RestController vs Controller in Spring Applications

RestController vs Controller in Spring Applications: What’s the Difference?

When building web applications with Spring, developers often wonder: Should I use @Controller or @RestController? Both annotations define web components, but they serve different purposes. Understanding the distinction is crucial for designing clean, maintainable applications.

1. What is @Controller?

@Controller is part of Spring MVC and is primarily used for server-side rendering. It works with view technologies like Thymeleaf, JSP, or FreeMarker.

  • Purpose: Return views (HTML pages) to the client.
  • Behavior: Methods typically return a String representing the view name.
  • Data Handling: Use Model or ModelAndView to pass data to the view.

Example:


@Controller
public class PageController {

    @GetMapping("/home")
    public String home(Model model) {
        model.addAttribute("message", "Welcome!");
        return "home"; // Resolved by ViewResolver
    }

    @GetMapping("/status")
    @ResponseBody
    public Map<String, String> status() {
        return Map.of("status", "ok");
    }
}
    

2. What is @RestController?

@RestController is designed for RESTful APIs. It combines @Controller and @ResponseBody, meaning every method returns data directly (usually JSON) instead of a view.

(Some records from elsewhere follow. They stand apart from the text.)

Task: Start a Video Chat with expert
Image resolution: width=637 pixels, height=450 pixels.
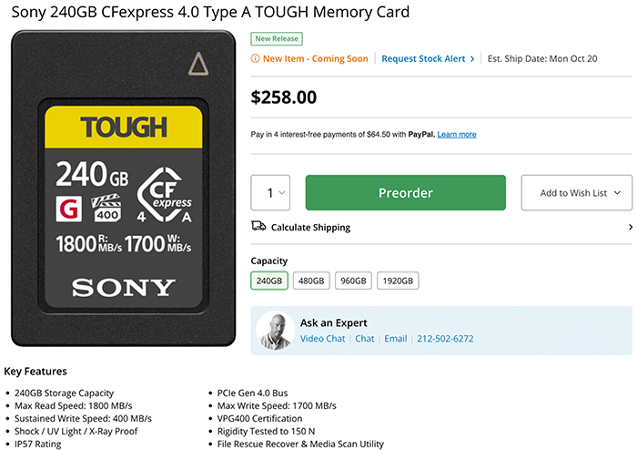Action: [322, 339]
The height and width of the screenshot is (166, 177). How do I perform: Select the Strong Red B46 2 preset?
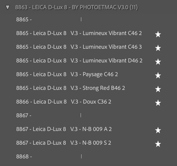click(x=71, y=88)
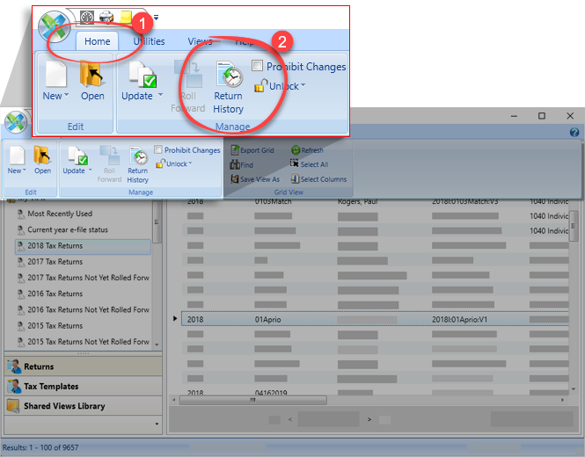585x457 pixels.
Task: Expand the Unlock dropdown in enlarged callout
Action: click(303, 86)
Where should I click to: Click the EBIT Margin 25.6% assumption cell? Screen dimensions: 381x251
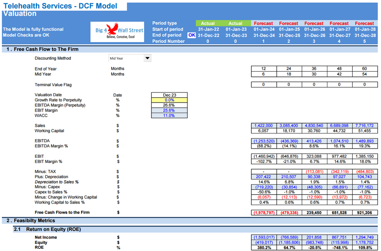pyautogui.click(x=169, y=110)
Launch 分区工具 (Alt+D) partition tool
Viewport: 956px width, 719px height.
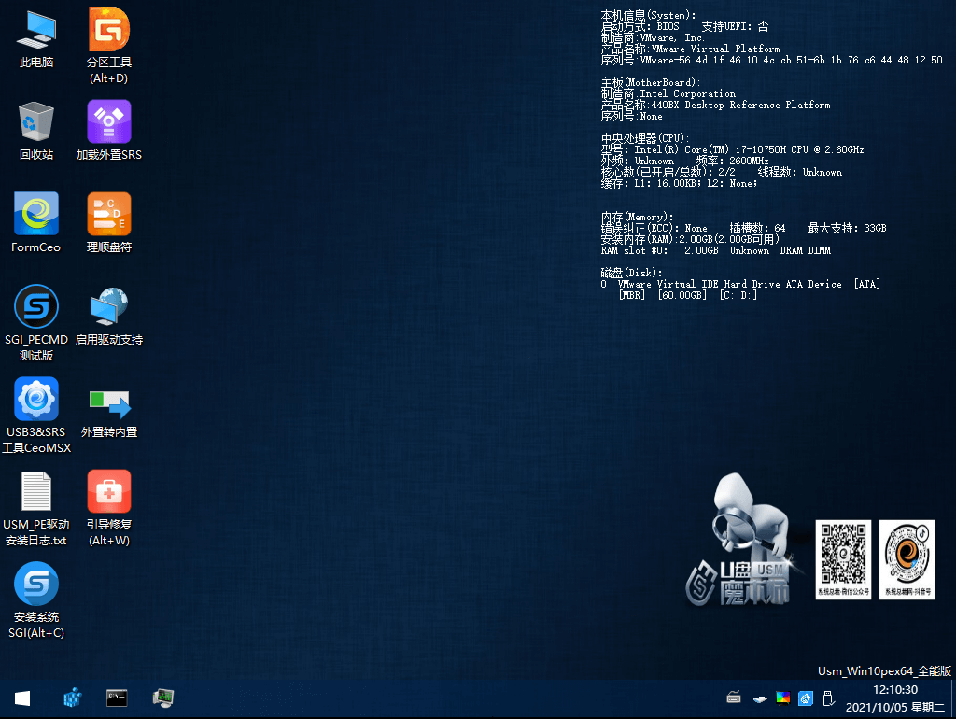108,46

  • Purpose: Build REST APIs for SPAs, mobile apps, or microservices.
  • Behavior: Methods return objects, which Spring serializes using HttpMessageConverters (e.g., Jackson for JSON).

Example:


@RestController
@RequestMapping("/api")
public class UserApi {

    @GetMapping("/users/{id}")
    public UserDto getUser(@PathVariable Long id) {
        return new UserDto(id, "Alice");
    }
}
    

3. Key Differences

Feature @Controller @RestController
Default Behavior Returns view name Returns JSON/XML
View Rendering ✅ Yes ❌ No
Needs @ResponseBody Yes (for JSON) No (implicit)
Typical Use Case MVC web pages REST APIs

4. When to Use Which?

  • Use @Controller if you’re building traditional web pages with server-side rendering.
  • Use @RestController if you’re exposing REST endpoints for front-end apps or other services.

5. Common Pitfalls

  • Returning a view name from @RestController will send "home" as JSON, not render a page.
  • Forgetting @ResponseBody in @Controller when returning JSON will cause view resolution errors.

Conclusion

Both annotations are powerful, but they serve different roles. For modern applications with APIs, @RestController is the go-to choice. For classic MVC apps, stick with @Controller.